Surgical Management

Surgical management also includes several options other than UPPP. Tracheotomy is an extremely effective surgical tool for the management of OSA. Although this technique provides an absolute solution to the problem, it is usually associated with both patient and physician resistance. In general, only the most severely affected patients with severe daytime somnolence or cardiovascular disease are offered this treatment option.

Nasal obstruction is often grouped with other traditional causes of OSA, and nasal surgery is often recommended as part of the treatment of patients who snore or who suffer OSA. The evidence to implicate nasal obstruction in the pathophysiology of this condition is minimal. One recent study that systemati cally evaluated the effects of surgical correction of nasal obstruction failed to demonstrate any meaningful postoperative reduction in sleep-disordered breathing in patients with OSA.20 Interestingly, several patients in this group had very mild apnea preoperatively and no other obvious upper airway structural abnormalities; among this patient group, the AHI normalized postoperatively. These findings suggest that nasal obstruction plays a role in only a small subpopulation of patients with mild OSA.
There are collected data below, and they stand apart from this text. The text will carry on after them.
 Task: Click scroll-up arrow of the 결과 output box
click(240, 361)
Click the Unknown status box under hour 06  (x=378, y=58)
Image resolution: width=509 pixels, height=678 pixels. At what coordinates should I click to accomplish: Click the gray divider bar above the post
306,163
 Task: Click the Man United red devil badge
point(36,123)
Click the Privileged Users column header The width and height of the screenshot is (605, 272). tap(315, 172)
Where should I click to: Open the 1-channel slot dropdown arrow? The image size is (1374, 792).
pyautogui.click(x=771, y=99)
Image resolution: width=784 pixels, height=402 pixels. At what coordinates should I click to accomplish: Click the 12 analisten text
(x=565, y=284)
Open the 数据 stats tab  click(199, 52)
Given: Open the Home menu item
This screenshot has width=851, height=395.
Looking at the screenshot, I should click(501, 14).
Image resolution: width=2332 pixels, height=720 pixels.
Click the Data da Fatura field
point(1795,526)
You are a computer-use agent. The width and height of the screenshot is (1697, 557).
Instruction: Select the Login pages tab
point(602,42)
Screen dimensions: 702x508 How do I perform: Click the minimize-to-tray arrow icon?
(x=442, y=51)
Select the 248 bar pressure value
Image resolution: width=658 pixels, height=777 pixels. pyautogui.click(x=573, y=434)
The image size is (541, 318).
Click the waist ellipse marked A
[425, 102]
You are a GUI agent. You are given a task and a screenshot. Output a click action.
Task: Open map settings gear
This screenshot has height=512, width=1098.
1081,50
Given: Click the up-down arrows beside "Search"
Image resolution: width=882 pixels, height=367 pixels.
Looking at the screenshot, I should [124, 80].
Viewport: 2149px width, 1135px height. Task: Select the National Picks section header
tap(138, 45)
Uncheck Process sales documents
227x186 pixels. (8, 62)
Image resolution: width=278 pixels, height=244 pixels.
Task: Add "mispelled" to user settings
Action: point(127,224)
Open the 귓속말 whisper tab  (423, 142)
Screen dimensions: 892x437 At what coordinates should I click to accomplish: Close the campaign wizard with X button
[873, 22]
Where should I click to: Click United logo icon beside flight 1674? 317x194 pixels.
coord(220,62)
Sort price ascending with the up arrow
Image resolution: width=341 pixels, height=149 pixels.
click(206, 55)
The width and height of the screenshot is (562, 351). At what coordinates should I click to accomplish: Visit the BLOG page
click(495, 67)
Recent excitement has accompanied the introduction of laser-assisted uvulopalatoplasty (LAUP). This procedure was initially introduced as an outpatient alternative for snoring, but its similarity to the widely used UPPP made it an enticing alternative for managing OSA. LAUP appears to be highly successful in decreasing or eliminating socially unacceptable snoring; however, there are limited data to support its use for OSA. Several recent studies have suggested that LAUP can improve OSA in certain mild cases of the disorder, among properly selected patients. Nevertheless, the efficacy of LAUP has not been established in this setting.21-24

Surgical procedures aimed primarily at the hypopharynx and tongue base have also been developed. Among these are the mandibular osteotomy/genioglossus advancement with hyoid myotomy/suspension (GAHM) and the more aggressive maxillary and mandibular osteotomies (MMO) with mandibular and midfacial advancement.4 These more invasive procedures may provide improved airway stabilization in selected cases; however, other than the studies provided by the Stanford University group, their effectiveness is unknown. Other more recent attempts to address the tongue base problem include various suture suspension and tongue base radiofrequency ablation techniques. Although theoretically sound, these newer procedures remain to prove their clinical efficacy.